Asif Kapadia’s follow-up to his award-winning The Warrior (2002) strives to be a classier kind of supernatural thriller, rather than the Ring knock-off or slasher clone audiences might expect it to be. His carefully framed anamorphic compositions and bleached out cinematography suggest an attempt to marry the pseudo-Hitchcockian trickery of What Lies Beneath (2000) with the psychological claustrophobia of Roman Polanski’s, peerless, Repulsion (1965).

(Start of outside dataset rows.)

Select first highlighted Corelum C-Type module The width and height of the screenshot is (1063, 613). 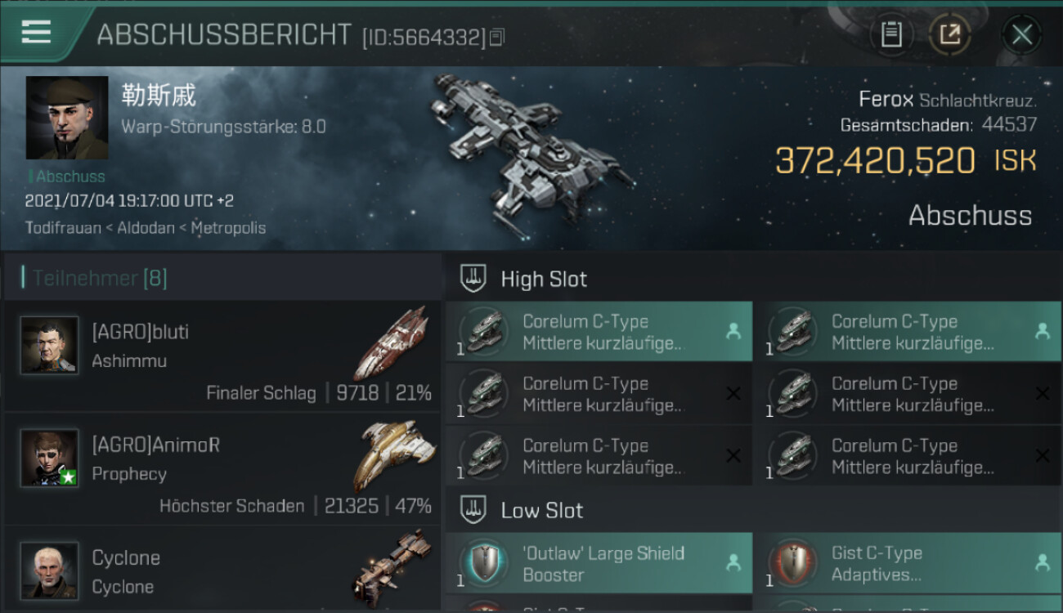[x=599, y=332]
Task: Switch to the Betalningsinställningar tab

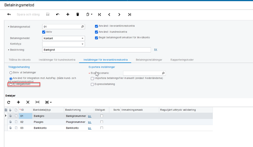Action: click(149, 60)
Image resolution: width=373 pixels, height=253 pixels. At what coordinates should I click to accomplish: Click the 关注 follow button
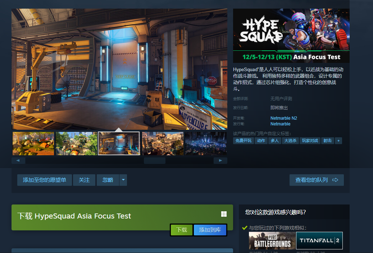point(84,180)
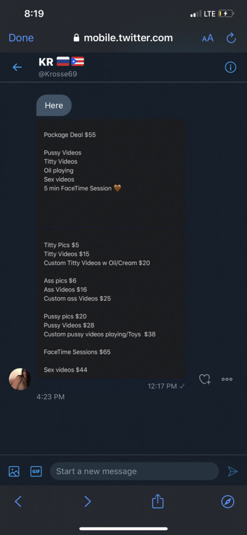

Sam Shepard’s weighty presence amidst the cast clues you in to what The Return really is: a dust-bowl drama trying to shake off its horror movie skin. The end result is neither fish nor fowl, but woefully anaemic both as drama and supernatural thriller. Viewers interested in the dramatic angle - Joanna’s childhood trauma and abusive ex - will struggle wading through the mistimed shocks and a screeching soundtrack that does not just underline the scares - it double-underlines them in case you’re too stupid to realise what’s happening on-screen is really, really scary. Meanwhile, horror fans will be under whelmed by a distinct lack of thrills.
On the plus side, Kapadia and D.P. Roman Osmin capture the breadth, beauty and unsettling nature of the Texan landscape and a capable cast do their best to breathe life into characters whose complex relationships appear to have been curtailed in the finished film. Peter O’Brien does the strong and silent act well, but viewers of a certain age are likely to keep thinking: “Hey, that’s Shane from Neighbours!”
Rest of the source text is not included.